As you certainly know, the billing unit for Azure Cosmos DB is the Requests Units per second (RU/s). In other words, we are billed for the number of Requests Units per second that we consume. Hence, to optimize costs, you will want to perform the required operations on the database while consuming the minimum amount of RU/s.
While what we will see in this article is not a substitution to applying other optimization mechanisms (e.g., caching, compression), it aims at optimizing the costs of executing your queries on Azure Cosmos DB.
When it comes to the number of consumed RU/s, we need to be aware of two things:
- Each type of operation (Read, Insert, Upsert, Delete and Query) consumes a different amount of RU/s.
- A key factor that impacts that number of RU/s is the complexity of your query. For example, if your query involves obtaining data from multiple containers (collections, tables, graphs, and so on), then you can expect your query to be expensive in terms of RU/s that it consumes.
We can rely on the Azure Cosmos DB query statistics that is accessible through the Azure portal to evaluate how many RU/s our queries consume. If we note that our most-used queries are too expensive in terms of RU/s, we will need to redesign our data schema and partitioning strategy.

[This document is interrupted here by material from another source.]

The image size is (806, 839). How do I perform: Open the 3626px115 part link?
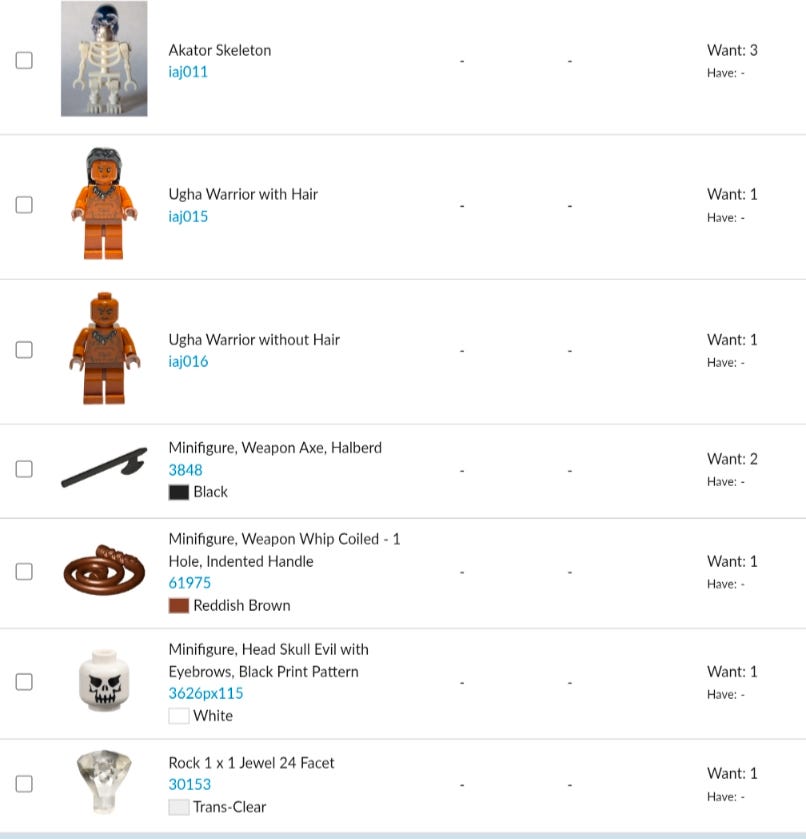tap(206, 693)
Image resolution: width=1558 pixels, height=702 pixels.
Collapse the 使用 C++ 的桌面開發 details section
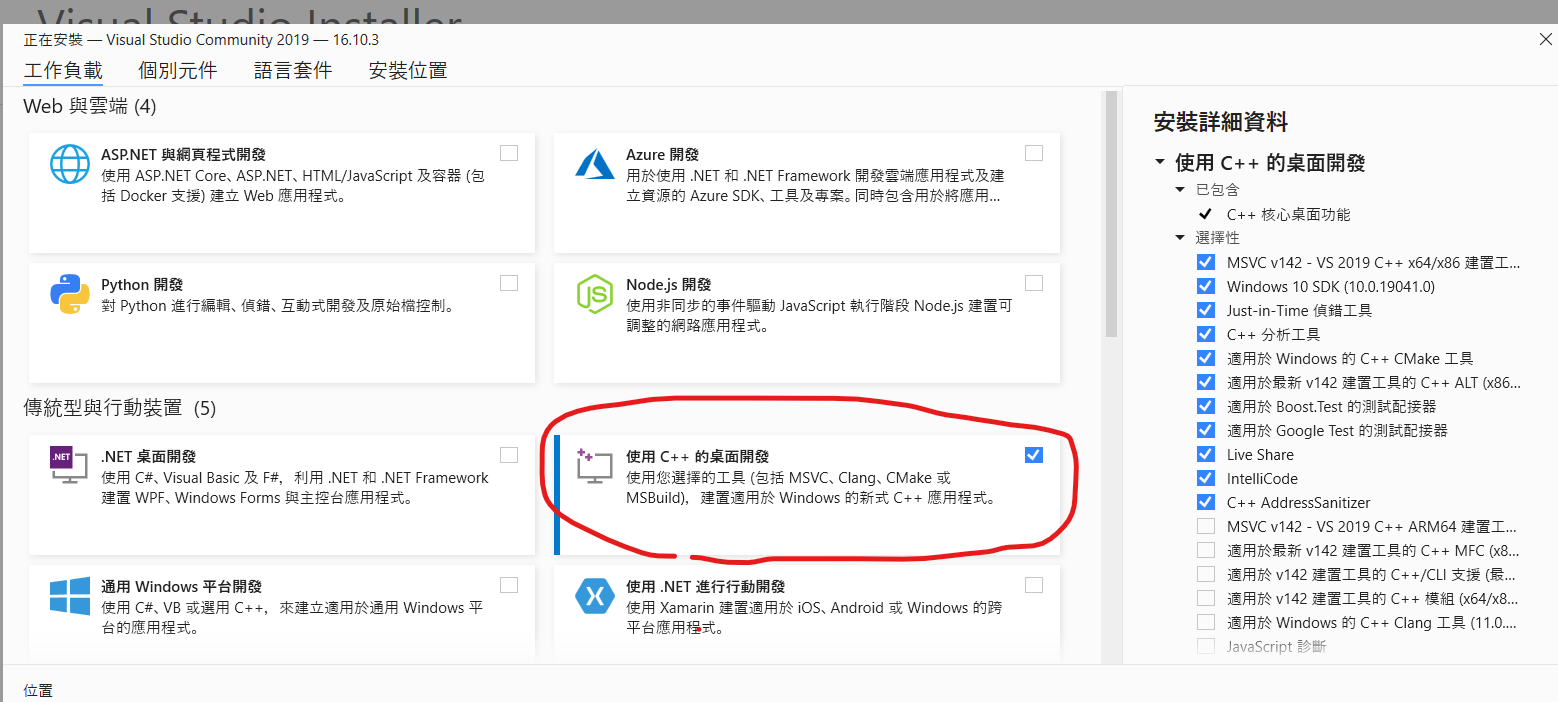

Here is what the query statistics window looks like:
Fig 1. Azure Cosmos DB Query statistics
Even though designing the right partitioning strategy really depends on your needs and use cases, there are some common examples:
You are building a shopping cart; the user ID could be an appropriate partition key.
You are building an online game; the game ID could be an appropriate partition key.
You are building an IoT system; the device ID could be an appropriate partition key.
In a more general manner: do not design your data schema (and your partitioning strategy) based on relationships between your data (like you used to do in a relational database system). Instead, do it in terms of usage of these data.
The most expensive design (when it comes to RU/s consumed) is the one that requires you to perform some kind of joins across multiples containers to retrieve the data you want.
And there you have it! You can now add Proper partitioning Strategy to your Cost Optimization Strategy. Just keep in mind that to define an appropriate partitioning strategy for Azure Cosmos DB, you must not think in a relational manner.